The Roosevelt Junior High School walkout marked the beginning of Mendoza's work for the improvement of Mexican American communities in San Jose. Inspired by the Community Service Organization (CSO) which Cesar Chavez had been a part of, in 1968, Mendoza and her husband, Gilbert Mendoza, founded United People Arriba (UPA). Mendoza's husband had attended Westminster School while it was still segregated before Mendez v. Westminster. UPA had the mission of addressing issues faced by all communities in the city, not just those most important to the Mexican American community. The organization did not limit itself to a specific issue, but rather throughout the years worked to address issues brought up by community members in regards to education, health care, housing, police brutality, and immigration among others.

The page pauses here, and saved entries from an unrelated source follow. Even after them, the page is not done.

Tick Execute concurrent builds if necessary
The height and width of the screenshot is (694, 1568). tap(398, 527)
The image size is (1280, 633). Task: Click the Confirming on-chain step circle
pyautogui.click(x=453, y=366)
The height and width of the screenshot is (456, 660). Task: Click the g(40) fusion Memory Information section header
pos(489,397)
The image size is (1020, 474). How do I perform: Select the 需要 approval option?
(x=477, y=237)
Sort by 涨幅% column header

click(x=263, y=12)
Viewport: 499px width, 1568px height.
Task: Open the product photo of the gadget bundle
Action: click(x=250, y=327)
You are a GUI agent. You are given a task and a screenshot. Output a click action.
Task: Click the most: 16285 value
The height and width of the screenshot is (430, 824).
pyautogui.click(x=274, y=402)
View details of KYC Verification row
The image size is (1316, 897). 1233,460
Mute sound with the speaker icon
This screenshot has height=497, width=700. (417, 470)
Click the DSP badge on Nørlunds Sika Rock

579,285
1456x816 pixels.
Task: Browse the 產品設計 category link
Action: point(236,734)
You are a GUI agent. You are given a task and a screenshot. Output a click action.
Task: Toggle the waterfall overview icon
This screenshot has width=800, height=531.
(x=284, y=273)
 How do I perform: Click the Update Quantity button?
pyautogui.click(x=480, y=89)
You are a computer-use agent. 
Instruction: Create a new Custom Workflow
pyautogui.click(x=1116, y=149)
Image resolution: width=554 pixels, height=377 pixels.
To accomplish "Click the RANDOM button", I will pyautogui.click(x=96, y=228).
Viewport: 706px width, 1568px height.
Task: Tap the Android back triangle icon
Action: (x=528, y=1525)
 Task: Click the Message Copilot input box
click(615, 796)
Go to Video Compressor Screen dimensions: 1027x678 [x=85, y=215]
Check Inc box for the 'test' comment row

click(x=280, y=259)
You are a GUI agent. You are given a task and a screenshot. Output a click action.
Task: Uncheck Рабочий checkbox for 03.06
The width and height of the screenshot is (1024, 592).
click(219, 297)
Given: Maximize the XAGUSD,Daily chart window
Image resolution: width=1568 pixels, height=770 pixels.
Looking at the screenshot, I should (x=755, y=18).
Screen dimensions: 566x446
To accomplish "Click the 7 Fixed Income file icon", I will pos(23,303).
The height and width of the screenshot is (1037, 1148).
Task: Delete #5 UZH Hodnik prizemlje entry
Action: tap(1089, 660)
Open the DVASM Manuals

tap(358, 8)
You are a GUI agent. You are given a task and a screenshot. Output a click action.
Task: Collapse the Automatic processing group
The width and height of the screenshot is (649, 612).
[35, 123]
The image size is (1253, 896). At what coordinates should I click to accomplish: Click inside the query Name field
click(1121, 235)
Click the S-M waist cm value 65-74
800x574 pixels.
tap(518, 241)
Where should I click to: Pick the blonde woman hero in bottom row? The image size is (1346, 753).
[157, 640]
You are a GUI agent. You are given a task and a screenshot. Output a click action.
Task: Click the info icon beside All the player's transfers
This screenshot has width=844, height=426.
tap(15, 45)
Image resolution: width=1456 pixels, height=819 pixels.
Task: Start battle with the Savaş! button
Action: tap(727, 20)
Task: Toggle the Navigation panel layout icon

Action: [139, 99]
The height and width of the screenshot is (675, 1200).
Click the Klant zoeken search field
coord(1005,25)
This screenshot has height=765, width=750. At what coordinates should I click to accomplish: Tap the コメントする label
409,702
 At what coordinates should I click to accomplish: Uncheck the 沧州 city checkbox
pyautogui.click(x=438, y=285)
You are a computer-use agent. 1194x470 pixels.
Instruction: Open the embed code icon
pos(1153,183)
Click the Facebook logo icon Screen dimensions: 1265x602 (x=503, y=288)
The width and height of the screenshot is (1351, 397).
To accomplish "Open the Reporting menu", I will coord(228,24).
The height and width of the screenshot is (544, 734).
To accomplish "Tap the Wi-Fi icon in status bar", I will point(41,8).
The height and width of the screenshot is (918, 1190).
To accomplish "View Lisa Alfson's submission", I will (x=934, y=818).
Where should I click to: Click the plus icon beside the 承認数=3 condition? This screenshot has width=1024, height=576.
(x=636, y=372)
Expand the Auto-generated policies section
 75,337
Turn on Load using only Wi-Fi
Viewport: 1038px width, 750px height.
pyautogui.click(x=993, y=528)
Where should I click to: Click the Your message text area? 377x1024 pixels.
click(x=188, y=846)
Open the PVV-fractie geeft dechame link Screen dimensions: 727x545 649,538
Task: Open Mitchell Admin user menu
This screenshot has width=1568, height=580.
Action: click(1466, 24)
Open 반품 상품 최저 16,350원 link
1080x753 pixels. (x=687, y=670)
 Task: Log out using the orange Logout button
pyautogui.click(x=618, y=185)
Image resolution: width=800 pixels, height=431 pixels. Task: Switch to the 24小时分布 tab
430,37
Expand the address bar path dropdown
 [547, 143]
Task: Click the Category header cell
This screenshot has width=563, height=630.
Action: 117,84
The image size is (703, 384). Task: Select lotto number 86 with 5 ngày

The UPA became an independent organization which relied mostly on fundraising and donations to continue operating.

=== Police brutality ===
Amidst the increasing hostilities between members of the San Jose Police Department and Mexican American residents of San Jose, Mendoza and other members of UPA came together to form Community Alert Patrol (CAP). CAP's goal was to prevent further events of violence against Mexican Americans in the hands of San Jose police officers. When it was first founded, CAP was set up in Our Lady of Guadalupe Church in East San Jose. Many of those who joined were members of the communities which were affected. Members of CAP worked Friday and Saturday nights to prevent and document incidents of police brutality. Members used a radio system to interfere calls done to the San Jose Police Department. Then, they would attempt to arrive at the scene before the police authorities to record the interactions, wishing to record any events of violence which could be used as evidence of police brutality against the Mexican American residents of San Jose in the hands of the San Jose Police Department. Mendoza also helped lead a 2000-person march to City Hall in protest of the incidents of police brutality against the Mexican-American community, some of which she testifies to have witnessed. "'I saw cops kicking down doors in the East Side," Mendoza says, "I saw it with my own two eyes. I saw policemen stopping people for traffic infractions at gunpoint."' Due to Mendoza and CAP's efforts, San Jose created the Office of the Independent Police Auditor, and Mendoza joined the Independent Police Auditor Advisory Committee.

=== Health care ===
After moving permanently to San Jose with her husband, she noticed that many of the Chicano children in her community were missing immunizations. So, Mendoza and UPA began demanding the San Jose city administrators to sponsor a mass immunization program. The city agreed, and many Mexican American families showed up to the program to receive immunizations. The overwhelming influx of Mexican Americans prompted Mendoza to demand a neighborhood clinic be set up in East San Jose. However, the city administration did not agree to the health clinic, but instead provided bus transportation for families living in East San Jose to travel to the closest clinic in the northern part of the city. Unsatisfied with the response, Mendoza and members of the UPA began convincing families to refuse to use the city-sponsored bus transportation as a sign of protest. UPA promised to provide free rides to families who needed to visit the clinic if they protested the use of the city buses. Eventually, the city agreed to the opening of a neighborhood clinic in East Side San Jose, and as a result, the East Valley Medical Center was opened.

== Personal life ==
Mendoza married her husband Gilbert Mendoza while she was in her third year of school at San Jose State University. Together, they had four children: two sons and two daughters.

After suffering several years from kidney failure, Mendoza died on March 14, 2015, at the age of 80 in San Jose, California. This occurred a day before she was scheduled to undergo a surgery for an abdominal growth at Kaiser Permanente Hospital.